Traditional two-year MBA programs require a summer internship, offering job-seeking graduates an excellent leg up on being hired, according to a BusinessWeek article profiling the rise in popularity of one-year MBA programs.
One-year MBA programs are now as popular as the longer master’s programs because they offer accelerated course work and flexible schedules for those working.
Candidates in full-time, one-year programs who are looking for new jobs encounter one disadvantage, though: They’re expected to complete significant coursework during the summer months, while their two-year peers are gaining valuable proof-of-performance experience interning at leading companies.
In this tough job climate, when many companies are only making offers to students from their MBA summer internship cohort, that can leave one-year students at a disadvantage when it comes to the job hunt, concedes Huntsman’s Snyder [Ken Snyder of Utah State University's Jon M. Huntsman School of Business]. The school has had to be creative about helping students prepare for the job hunt and find opportunities.
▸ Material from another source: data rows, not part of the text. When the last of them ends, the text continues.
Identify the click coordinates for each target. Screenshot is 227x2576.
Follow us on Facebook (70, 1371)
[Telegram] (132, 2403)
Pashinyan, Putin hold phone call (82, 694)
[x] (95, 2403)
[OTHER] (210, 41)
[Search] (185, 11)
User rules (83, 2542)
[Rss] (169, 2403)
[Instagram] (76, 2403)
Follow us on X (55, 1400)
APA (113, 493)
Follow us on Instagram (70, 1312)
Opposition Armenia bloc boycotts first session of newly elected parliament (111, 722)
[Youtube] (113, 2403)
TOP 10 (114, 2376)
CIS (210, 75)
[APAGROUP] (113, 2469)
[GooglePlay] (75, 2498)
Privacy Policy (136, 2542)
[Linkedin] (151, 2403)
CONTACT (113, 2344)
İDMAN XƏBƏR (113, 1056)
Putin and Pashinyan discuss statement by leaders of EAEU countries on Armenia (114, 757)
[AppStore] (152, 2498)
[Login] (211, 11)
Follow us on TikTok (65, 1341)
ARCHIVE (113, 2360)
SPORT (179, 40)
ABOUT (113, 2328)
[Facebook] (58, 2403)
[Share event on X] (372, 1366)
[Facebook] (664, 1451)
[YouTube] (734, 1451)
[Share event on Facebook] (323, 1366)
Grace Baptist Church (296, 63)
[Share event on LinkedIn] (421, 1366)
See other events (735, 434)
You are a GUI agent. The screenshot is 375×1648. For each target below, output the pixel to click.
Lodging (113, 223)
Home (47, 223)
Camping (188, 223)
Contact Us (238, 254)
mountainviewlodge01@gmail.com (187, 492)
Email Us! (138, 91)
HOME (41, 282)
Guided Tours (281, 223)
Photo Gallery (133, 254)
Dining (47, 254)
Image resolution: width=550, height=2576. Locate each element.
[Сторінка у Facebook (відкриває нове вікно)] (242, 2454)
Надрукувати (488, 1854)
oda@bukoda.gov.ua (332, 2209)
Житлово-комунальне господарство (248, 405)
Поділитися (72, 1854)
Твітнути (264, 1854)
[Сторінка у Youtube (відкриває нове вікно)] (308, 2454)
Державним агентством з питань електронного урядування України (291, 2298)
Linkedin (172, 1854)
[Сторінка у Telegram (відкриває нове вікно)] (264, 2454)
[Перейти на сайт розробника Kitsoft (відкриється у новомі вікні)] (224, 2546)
“Sometimes when we talk to the big companies, they’ll say we have most of our MBA hires locked up from the summer,” Snyder says. “We have to work hard to make up for the challenges of not having that summer internship.”
Some argue that most one-year MBA programs have been designed for more-experienced business workers looking to advance their careers or continue in the same sector or industry, according to BusinessWeek. Alison Fromm, a student at Pittsburgh’s Katz School, said she believes saving time and getting back to the workforce with the degree outweigh the challenges of the market.
Fromm, a former employee of health-care company Bayer, told BusinessWeek, “With this, I can get my business foundations, not spend too much time out of the workforce and get right back in.”